Hz. Osman’ın şehit edilmesinden sonra halîfeliğe gelişi esnasında Hz. Ali’nin karşılaştığı ilk siyasî problem, Müslümanların tamamının biatını alamamış olmasıdır. Kendisi halîfelik görevini üstlendikten sonra biat almak istemiş, bununla birlikte herhangi bir baskı da uygulamamıştır. Biat etmeyen kişiler arasında halîfeyi en çok sıkıntıya sokanlar ise çekimser kalanlardan ziyade, biatlarıyla Hz. Osman’ın kanını ilişkilendirenler, başka bir ifadeyle biatlarını Hz. Osman’ın katillerinin cezalandırılmasına bağlayanlardır. Bu gruplardan ilki Hz. Âişe-Hz. Talha ve Hz. Zübeyr üçlüsünün önce Mekke, ardından da Basra merkezli oluşturdukları birlik (Cemel Ashâbı), diğeri de Muâviye’nin önderliğinde toplanan ve “Osman’ın kanı”ndan başka bir söz bilmeyen ve bunu siyasî malzeme olarak kullanan Şamlılar’dı.

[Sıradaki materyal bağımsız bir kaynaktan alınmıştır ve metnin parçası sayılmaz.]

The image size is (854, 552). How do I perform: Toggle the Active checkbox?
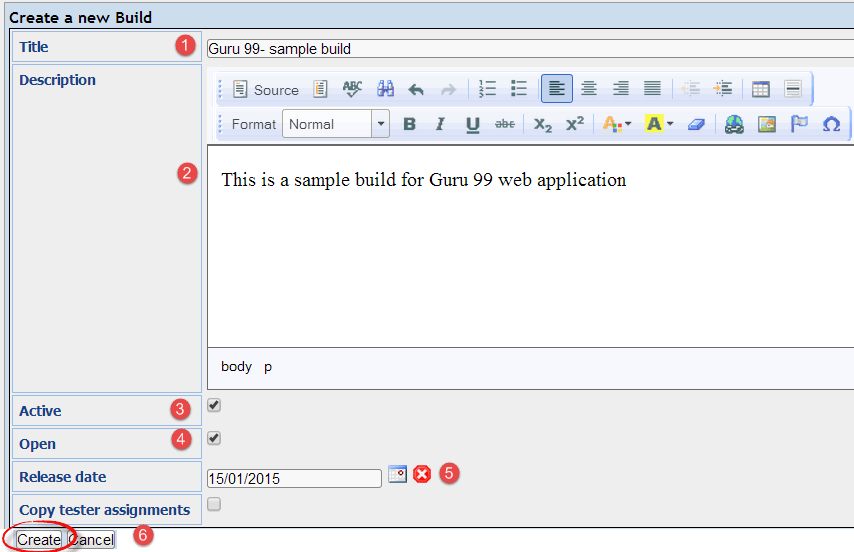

Muâviye hem Kureyş, hem de diğer Araplar’ın desteğiyle başlattığı siyasî hareketine Hz. Osman’ın kanı gibi masum bir gerekçeyi hareket noktası yaptı. Kaldı ki, bu talep, halîfeye biattan kaçan diğer şahıs ve grupların da yegâne gerekçesiydi. Muâviye’nin haklılığını ispat edebilmesi ve daha çok taraftar kazanabilmesi için, halîfe katillerinin cezalandırılmasını isteyen diğer gruplardan (özellikle Cemel Ashâbı) farklı bir iddiayı seslendirmesi gerekiyordu ki, bu da onun kendisini Hz. Osman’ın velisi ilân etmesiyle sağlanmıştır. Nitekim Muâviye, Hz. Osman’ın kanını talep ederken, aslında akrabalık hakkını gözettiğini şu âyeti delil göstererek açıklamaya çalışmıştır: “Allah’ın haram kıldığı canı haksız yere öldürmeyin, kim haksız yere öldürürse onun velisine (hakkını alması için) yetki verdik. Fakat o da aşırı gitmesin. Çünkü kendisine yardım edilmiştir”.[5] Katilin nasıl cezalandırılacağı hususu hukukî bir meseledir. İslâm hukuku, cezanın uygulanma şeklindeki yetkiyi maktulün en yakınlarına vermiştir. Bu durumda öldürülen halîfenin velileri, onun en yakınları olan oğullarıdır. Bu nedenle Muâviye’nin kendisini halîfenin velisi kabul etmesi hukukî açıdan tartışmalıdır. Nitekim onun Hz. Osman’ın katillerini istemesi karşısında Hz. Ali’nin “Sen kim, Osman kim, Sen Ümeyyeoğulları’ndan sadece bir kişisin. Bu hususta Osman’ın çocukları senden önceliklidirler” cevabını vermesi[6], Muâviye’nin hareketinin hukukî yönden problemli olduğunu ortaya koyar. Buradan yola çıkarak, aslında onun, mücadelesini hukukî zeminden siyasî alana taşıma niyetinde olduğunu söylemek mümkündür. Başka bir ifadeyle Muâviye hukukî bir meseleyi mücadelesinin entrümanı haline getirmiştir. Zira Hz. Osman’ın çocuklarının bulunduğu bir zamanda onun katillerinin cezalandırılmasını isteme işinin Muâviye tarafından dile getirilmesi, ancak siyasî bir talep olarak değerlendirilebilir.[7]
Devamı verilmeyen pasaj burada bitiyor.